The Precipice by Ben Bova. Part three

Dan smiled his widest. “My management skills. After all, I’m the one who came up with the nanotech idea.”

“I thought it was Stavenger’s idea.”

Dan felt his brows hike up. And his respect for Humphries’s sources of information. He didn’t get that from Pancho; I didn’t tell her. Does he have Stavenger’s office bugged? Or infiltrated?

“Tell you what,” said Dan. “Just to show you that I’m not such a suspicious sonofabitch, I’ll chip in five percent of Astro’s stock.

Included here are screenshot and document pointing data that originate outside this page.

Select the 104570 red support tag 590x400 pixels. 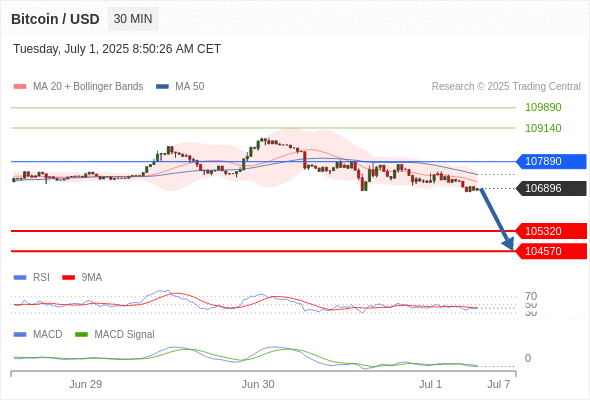[551, 251]
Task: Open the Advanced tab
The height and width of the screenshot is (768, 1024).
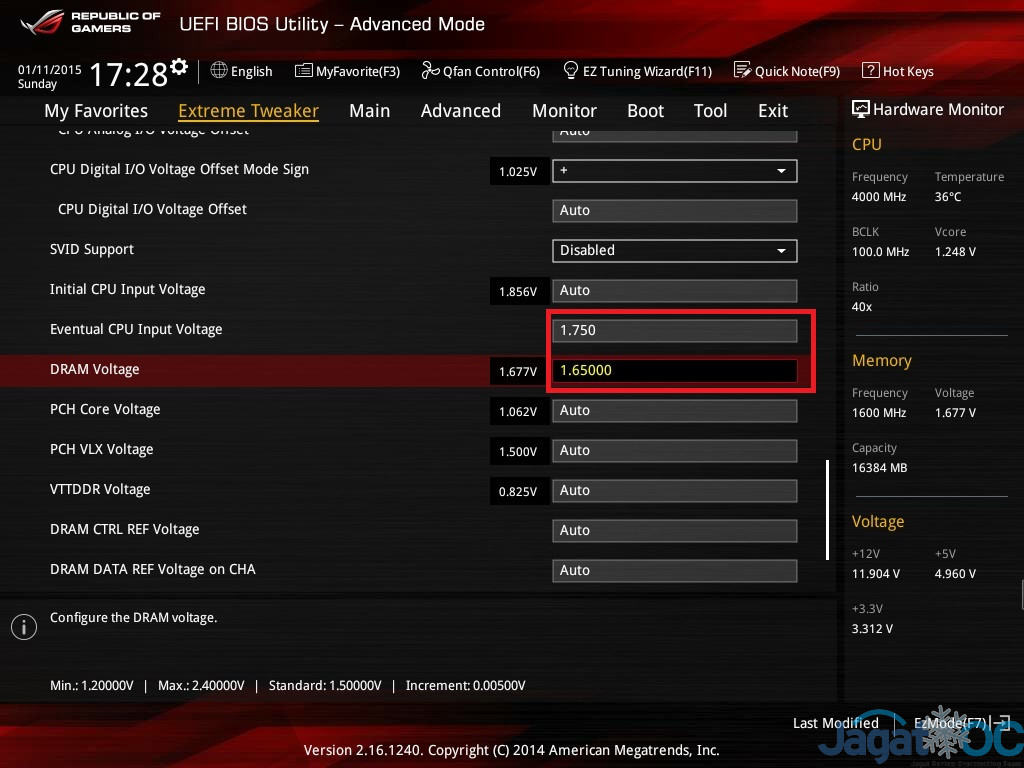Action: [460, 111]
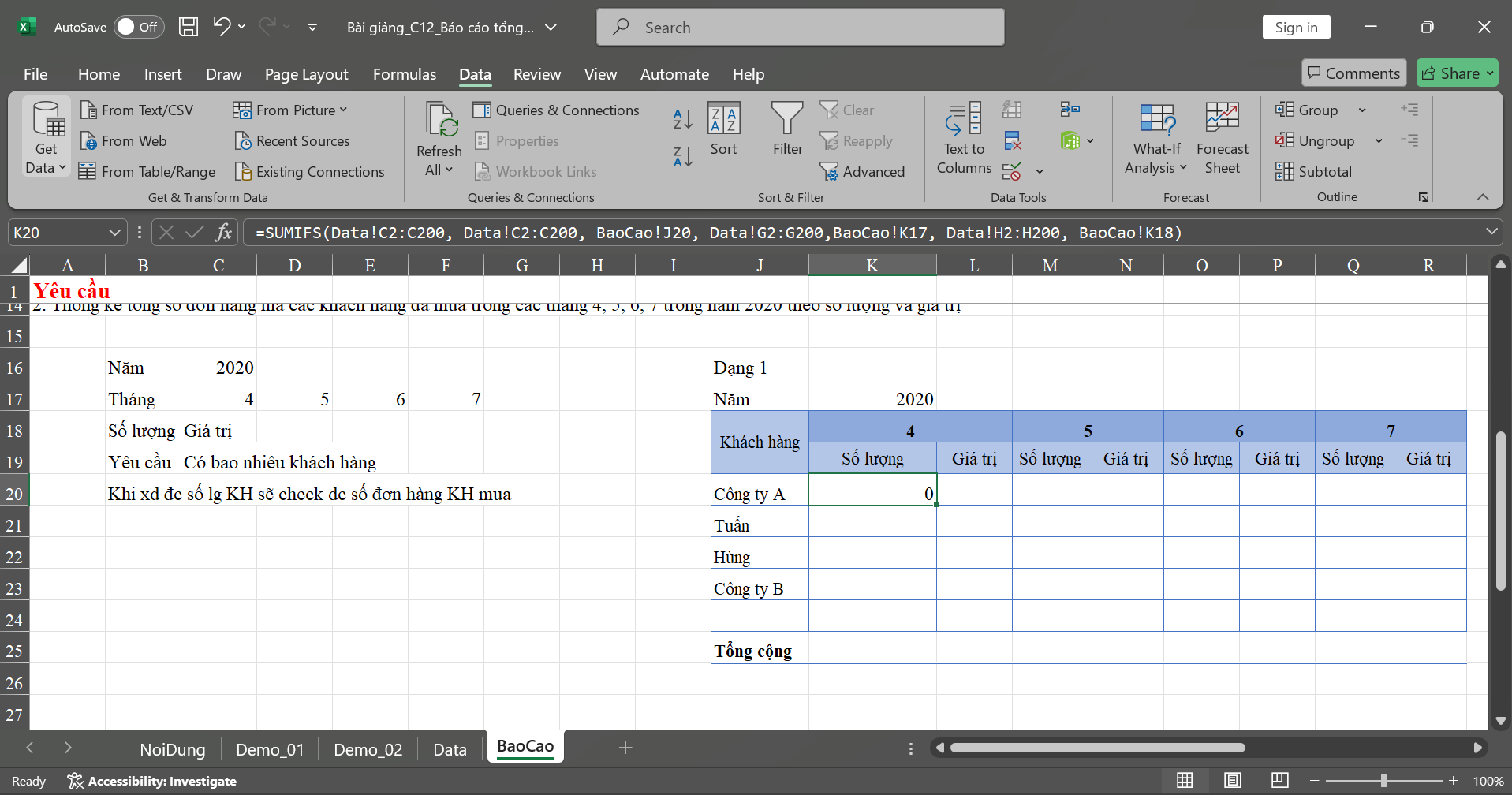Switch to Page Layout view in status bar
This screenshot has height=795, width=1512.
[x=1232, y=781]
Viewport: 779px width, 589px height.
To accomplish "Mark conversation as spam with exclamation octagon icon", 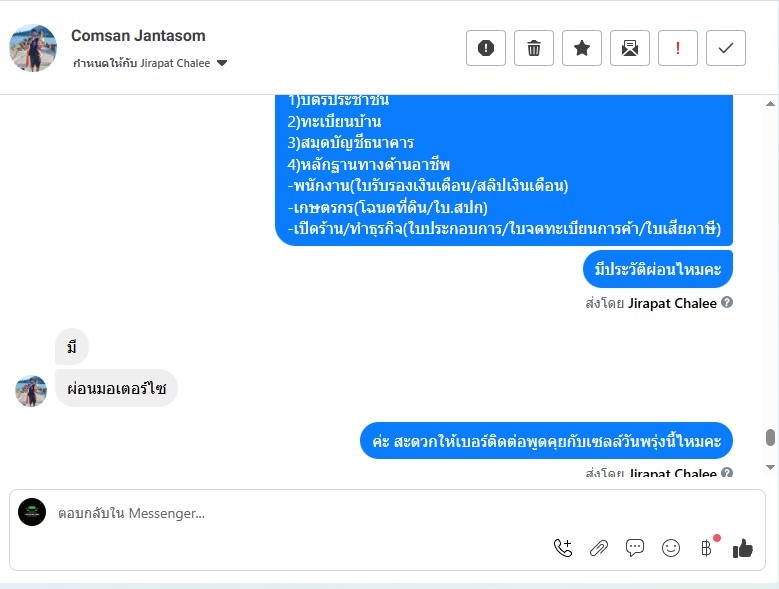I will [x=485, y=48].
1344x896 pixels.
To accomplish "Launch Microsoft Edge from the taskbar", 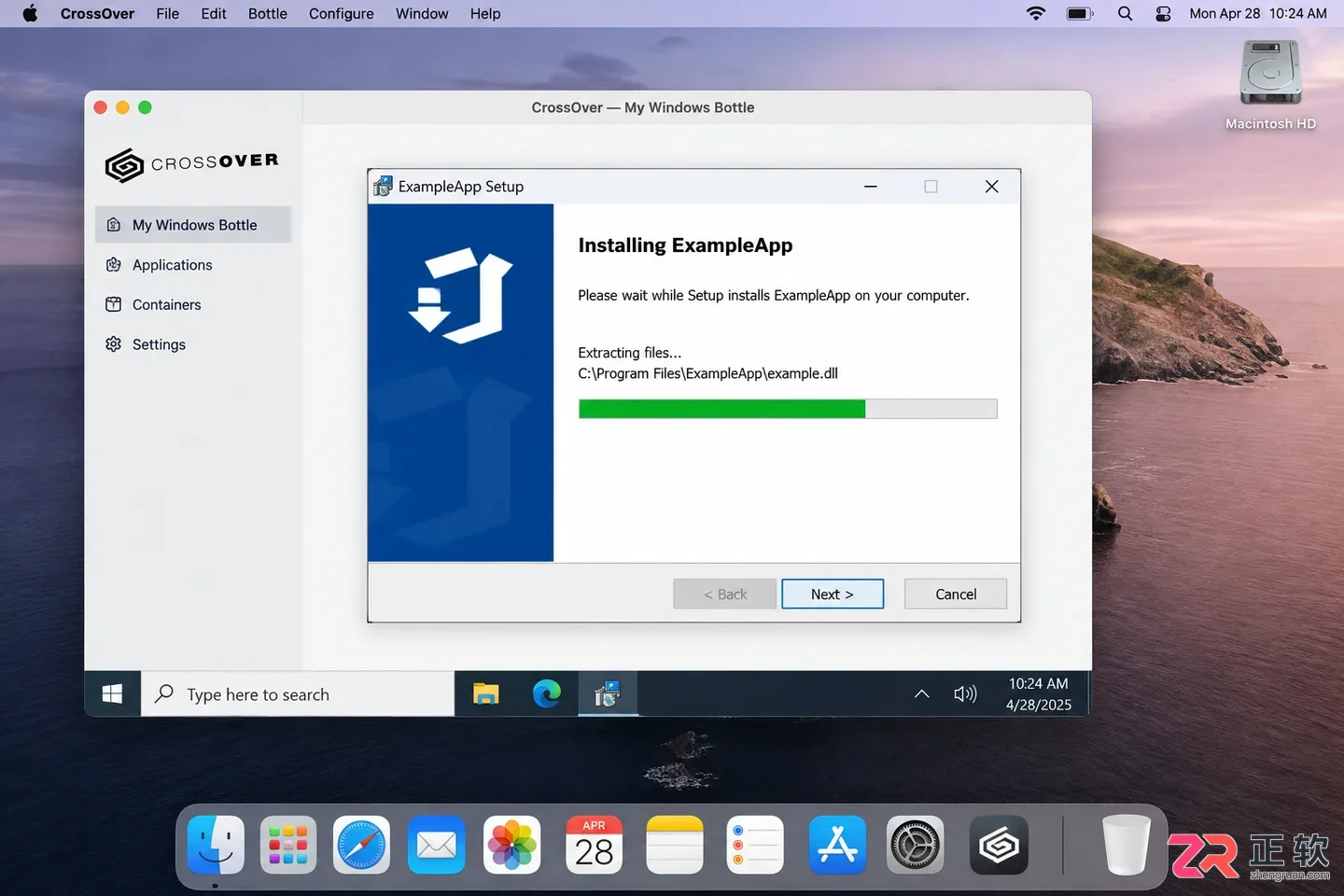I will coord(547,693).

Out of my personal holdings.”

“Ten,” Humphries immediately shot back.

“Five”

“Come on, Dan. You can’t get out of\this so cheaply.” Dan looked up at the paneled ceiling, took a deep breath, looked back into Humphries’s icy gray eyes. Finally he said, “Seven.”

“Eight.”

Dan cocked his head slightly, then murmured, “Deal.” Humphries smiled, genuinely this time, and echoed, “Deal.” Each man extended his hand across the table. As they shook hands,

Dan said to himself, Count your fingers after he lets go.

SELENE NANOTECHNOLOGY LABORATORY

Dan was watching intently as Kris Cardenas manipulated the roller dial with one manicured finger, her eyes riveted on the scanning microscope’s display screen. The image took shape on the screen, blurred, then came into crisp focus.

The picture was grainy, gray on gray, with a slightly greenish cast. Dan could make out a pair of fuel tanks with piping that led to a spherical chamber. On the other side of the sphere was a narrow straight channel that ended in the flared bell of a rocket nozzle.

“It’s the whole assembly!” he blurted.

Cardenas turned toward him with a bright California smile. “Not bad for a month’s work, is it?”

Dan grinned back at her. “Kinda small, though, don’t you think?”

They were alone in the nanotech lab this late at night. The other workstations were empty, all the cubicles dark, the ceiling lights turned down to their dim nighttime setting. Only in the corner where Dan and Cardenas sat on a pair of swivel stools were the overhead lights at their full brightness. The massive gray tubing of the scanning microscope loomed above them both like a hulking robot. Dan marveled inwardly that the big, bulky machine was capable of revealing individual atoms.

Cardenas said, “Size isn’t important right now. It’s the pattern that counts.”

“Swell,” said Dan. “If I want to send a team of bacteria to the Belt, you’ve got the fusion drive all set for them.”

“Don’t be obtuse, Dan.”

“I was trying to be funny.”

Cardenas did not appreciate his humor. Tapping a bright blue-polished fingernail against the microscope’s display screen, she said, “We’ve programmed this set of nanos to understand the pattern of your fusion system: the tankage, the reactor chamber, the MHD channel, and the rocket nozzle.”

“Plus all the plumbing.”

“And the plumbing, yes. Now that they’ve learned the pattern, it’s just a matter of programming them to build the same thing at full scale.”

Dan scratched his chin, then said, “And the full-scale job will be able to handle the necessary pressures and temperatures?”

“Most of it’s built of diamond.”

That wasn’t an answer to his question, Dan realized. Okay, so the virus-sized nanomachines could take individual atoms of carbon from a pile of soot and put them together one by one to build structures with the strength and thermal properties of pure diamond.

“But will that do the job?” he asked Cardenas.

Her lips became a tight line. She was obviously unhappy about something.

“Problem?” Dan asked.

“Not really,” Cardenas said, “But…”

“But what? I’ve got to know, Kris. I’m hanging my cojones out in the breeze on this.”

Raising both hands in a don’t-blame-me gesture, she said, “It’s Dun-can. He refuses to come up here. None of his team will leave Earth.”

Dan had known that Duncan, Vertientes, and the rest of the team had opted to remain Earthside and communicate with Cardenas and her nanotech people electronically.

“You talk to him every day, don’t you?”

“Sure we do. We even have interactive VR sessions, if you can call them interactive.”

Feeling alarmed, Dan asked, “What’s wrong?”

“It’s that damned three-second lag,” Cardenas said. “You can’t really be interactive, you can’t even have a normal conversation when there’s three seconds between your question and their answer every blasted time.”